A standalone ECP control group without concurrent phacoemulsification may have provided additional information, but in preliminary review of eyes that had billing codes for ECP, there were 13 eyes that underwent standalone ECP without concurrent phacoemulsification, but these eyes were not included in the present study because of the small number of cases and because they had higher preoperative IOP despite being on slightly high numbers of medications (21.3 vs. 17.0 mm Hg on 3.4 vs. 2.8 medications). Standalone ECP eyes had much greater decreases in IOP than eyes that underwent phaco/ECP (9.1 vs. 3.6 mm Hg at postoperative year 1). This suggests that the primary goal in eyes that underwent standalone ECP was better control of refractory glaucoma, while the goal in combined phaco/ECP eyes was to add on a procedure to reduce medication use at the time of a cataract surgery that may have been scheduled for visual rehabilitation purposes that were independent of IOP control issues.
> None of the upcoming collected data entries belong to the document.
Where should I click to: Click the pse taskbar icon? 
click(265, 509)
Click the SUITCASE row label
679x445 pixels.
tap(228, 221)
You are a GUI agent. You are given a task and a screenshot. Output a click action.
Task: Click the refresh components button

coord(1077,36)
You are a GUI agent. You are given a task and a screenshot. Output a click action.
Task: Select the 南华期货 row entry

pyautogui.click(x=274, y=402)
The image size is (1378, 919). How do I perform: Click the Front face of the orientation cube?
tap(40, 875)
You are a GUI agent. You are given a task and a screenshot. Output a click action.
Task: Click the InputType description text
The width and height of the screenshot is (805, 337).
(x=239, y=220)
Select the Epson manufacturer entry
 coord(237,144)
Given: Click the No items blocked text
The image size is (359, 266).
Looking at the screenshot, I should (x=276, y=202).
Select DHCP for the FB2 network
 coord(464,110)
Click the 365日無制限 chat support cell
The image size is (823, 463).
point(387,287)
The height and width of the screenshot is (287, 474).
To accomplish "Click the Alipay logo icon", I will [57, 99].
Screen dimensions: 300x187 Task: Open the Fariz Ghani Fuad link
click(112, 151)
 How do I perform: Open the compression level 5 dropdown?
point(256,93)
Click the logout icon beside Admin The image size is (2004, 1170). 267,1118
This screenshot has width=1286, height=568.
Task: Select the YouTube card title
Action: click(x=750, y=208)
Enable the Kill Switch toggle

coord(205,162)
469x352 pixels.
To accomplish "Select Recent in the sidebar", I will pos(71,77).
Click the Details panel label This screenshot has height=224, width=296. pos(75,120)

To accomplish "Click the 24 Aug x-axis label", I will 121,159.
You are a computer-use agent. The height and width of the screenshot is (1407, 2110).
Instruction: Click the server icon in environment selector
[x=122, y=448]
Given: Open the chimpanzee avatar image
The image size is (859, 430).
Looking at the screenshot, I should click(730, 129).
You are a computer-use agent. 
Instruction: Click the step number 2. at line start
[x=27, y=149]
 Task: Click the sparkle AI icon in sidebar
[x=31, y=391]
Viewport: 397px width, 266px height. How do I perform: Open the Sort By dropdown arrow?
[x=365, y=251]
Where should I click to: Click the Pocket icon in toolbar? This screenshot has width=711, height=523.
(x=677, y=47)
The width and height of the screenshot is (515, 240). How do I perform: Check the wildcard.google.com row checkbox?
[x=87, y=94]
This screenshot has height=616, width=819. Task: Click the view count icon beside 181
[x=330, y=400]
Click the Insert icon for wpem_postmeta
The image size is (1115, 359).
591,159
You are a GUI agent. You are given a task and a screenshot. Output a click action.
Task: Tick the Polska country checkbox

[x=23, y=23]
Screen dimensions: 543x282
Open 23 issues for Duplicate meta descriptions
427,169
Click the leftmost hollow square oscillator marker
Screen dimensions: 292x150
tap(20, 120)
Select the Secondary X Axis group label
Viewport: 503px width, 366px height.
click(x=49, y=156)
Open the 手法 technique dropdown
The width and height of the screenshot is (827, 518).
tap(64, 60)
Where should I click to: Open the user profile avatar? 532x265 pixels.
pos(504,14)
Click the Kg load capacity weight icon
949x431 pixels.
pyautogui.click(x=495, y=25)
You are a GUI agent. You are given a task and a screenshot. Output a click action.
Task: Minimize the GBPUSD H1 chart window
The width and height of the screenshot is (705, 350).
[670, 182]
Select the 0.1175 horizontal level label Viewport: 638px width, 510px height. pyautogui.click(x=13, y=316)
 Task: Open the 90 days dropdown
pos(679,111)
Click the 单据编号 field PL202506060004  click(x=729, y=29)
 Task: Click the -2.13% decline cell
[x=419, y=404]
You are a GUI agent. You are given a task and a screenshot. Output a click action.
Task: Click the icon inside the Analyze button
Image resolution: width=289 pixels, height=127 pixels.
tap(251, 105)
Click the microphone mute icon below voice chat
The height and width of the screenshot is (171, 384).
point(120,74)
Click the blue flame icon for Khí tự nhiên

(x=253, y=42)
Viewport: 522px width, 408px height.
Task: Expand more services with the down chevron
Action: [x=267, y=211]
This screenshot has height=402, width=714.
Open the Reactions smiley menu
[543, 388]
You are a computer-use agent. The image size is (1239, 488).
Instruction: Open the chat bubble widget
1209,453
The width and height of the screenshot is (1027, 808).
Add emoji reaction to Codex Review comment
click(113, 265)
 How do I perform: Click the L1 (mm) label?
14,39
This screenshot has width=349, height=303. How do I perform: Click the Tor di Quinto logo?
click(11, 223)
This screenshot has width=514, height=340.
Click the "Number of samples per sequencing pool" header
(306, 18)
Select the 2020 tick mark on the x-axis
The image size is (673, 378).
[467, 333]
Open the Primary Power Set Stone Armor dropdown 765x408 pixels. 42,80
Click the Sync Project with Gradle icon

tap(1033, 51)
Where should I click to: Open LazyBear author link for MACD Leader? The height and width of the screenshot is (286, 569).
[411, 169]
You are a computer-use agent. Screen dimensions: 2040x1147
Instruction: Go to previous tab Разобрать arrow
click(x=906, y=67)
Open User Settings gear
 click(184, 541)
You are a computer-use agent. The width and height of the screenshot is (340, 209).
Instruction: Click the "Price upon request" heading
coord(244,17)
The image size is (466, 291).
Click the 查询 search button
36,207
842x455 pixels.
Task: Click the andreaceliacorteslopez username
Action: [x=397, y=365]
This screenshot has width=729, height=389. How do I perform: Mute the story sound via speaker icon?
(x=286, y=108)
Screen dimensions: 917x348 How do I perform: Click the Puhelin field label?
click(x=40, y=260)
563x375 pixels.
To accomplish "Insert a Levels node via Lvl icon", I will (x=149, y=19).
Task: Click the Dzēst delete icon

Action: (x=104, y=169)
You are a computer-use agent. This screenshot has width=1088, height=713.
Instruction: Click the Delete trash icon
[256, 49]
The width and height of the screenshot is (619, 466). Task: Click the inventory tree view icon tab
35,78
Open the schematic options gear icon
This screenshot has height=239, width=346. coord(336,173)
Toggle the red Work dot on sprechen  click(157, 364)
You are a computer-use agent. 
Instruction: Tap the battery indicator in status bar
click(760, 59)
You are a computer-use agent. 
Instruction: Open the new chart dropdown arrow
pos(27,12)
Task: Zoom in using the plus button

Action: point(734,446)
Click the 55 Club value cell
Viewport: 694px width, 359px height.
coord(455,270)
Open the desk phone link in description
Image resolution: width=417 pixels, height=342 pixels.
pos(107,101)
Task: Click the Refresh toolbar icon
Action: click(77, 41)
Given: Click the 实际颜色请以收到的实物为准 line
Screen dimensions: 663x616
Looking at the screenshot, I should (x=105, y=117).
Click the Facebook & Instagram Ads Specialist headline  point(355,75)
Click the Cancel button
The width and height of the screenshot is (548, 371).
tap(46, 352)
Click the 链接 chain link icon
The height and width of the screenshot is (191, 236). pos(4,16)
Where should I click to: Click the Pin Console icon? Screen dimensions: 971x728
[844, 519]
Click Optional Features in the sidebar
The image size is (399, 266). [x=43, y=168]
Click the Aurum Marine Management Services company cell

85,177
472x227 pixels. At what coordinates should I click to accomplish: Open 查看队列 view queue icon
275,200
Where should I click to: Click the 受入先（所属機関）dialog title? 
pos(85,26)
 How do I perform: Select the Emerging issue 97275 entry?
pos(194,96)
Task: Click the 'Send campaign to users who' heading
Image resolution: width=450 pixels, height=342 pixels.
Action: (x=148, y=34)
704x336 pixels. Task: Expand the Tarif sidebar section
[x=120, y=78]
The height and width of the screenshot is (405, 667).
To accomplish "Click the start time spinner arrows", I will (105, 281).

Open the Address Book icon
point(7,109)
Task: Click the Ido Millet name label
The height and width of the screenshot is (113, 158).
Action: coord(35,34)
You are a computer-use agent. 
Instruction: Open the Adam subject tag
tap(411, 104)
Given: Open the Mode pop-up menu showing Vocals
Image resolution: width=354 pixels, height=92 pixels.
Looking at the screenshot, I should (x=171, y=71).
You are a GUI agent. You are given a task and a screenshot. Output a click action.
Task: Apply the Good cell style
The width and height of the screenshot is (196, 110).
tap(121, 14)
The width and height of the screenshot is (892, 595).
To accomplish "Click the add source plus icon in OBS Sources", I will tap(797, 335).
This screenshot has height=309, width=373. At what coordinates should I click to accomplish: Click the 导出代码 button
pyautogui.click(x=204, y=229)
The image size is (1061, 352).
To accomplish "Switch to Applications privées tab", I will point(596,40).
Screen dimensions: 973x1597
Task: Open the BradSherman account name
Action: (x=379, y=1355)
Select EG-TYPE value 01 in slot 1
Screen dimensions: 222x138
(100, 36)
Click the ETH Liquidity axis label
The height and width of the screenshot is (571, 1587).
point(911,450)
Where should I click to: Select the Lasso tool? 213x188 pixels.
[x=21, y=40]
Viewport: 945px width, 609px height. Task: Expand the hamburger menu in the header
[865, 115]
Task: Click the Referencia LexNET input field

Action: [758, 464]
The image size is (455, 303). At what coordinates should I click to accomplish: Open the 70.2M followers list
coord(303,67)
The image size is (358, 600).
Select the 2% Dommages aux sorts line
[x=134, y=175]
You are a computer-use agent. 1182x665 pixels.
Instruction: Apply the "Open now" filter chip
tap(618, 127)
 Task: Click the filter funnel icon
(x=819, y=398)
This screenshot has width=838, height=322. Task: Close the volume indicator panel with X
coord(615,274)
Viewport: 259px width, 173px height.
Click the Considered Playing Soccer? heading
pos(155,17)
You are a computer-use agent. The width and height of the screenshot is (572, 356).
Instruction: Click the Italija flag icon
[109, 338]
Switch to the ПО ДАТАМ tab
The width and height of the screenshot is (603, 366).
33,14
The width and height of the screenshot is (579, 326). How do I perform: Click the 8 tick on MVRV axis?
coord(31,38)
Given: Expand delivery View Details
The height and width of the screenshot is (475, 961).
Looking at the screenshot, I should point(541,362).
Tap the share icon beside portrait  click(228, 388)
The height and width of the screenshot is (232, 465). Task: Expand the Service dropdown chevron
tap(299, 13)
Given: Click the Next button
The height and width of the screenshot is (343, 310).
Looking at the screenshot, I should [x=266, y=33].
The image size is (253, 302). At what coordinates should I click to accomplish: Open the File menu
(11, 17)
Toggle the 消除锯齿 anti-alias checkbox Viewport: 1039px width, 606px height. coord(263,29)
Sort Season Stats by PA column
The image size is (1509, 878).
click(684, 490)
Future study is needed to determine the extent to which the differential effect of phaco/ECP in CACG and POAG on IOP and medication decrease seen in this study was dependent on the higher CACG preoperative IOP and the effect of cataract extraction compared with the effect of ECP. A prospective randomized trial of patients with CACG and POAG randomized to phaco/ECP versus phacoemulsification alone could help address these questions. Nevertheless, these results indicate that phaco/ECP is a safe and effective surgical option that may be a consideration in CACG, and it can be used with comparable success in all stages of glaucoma.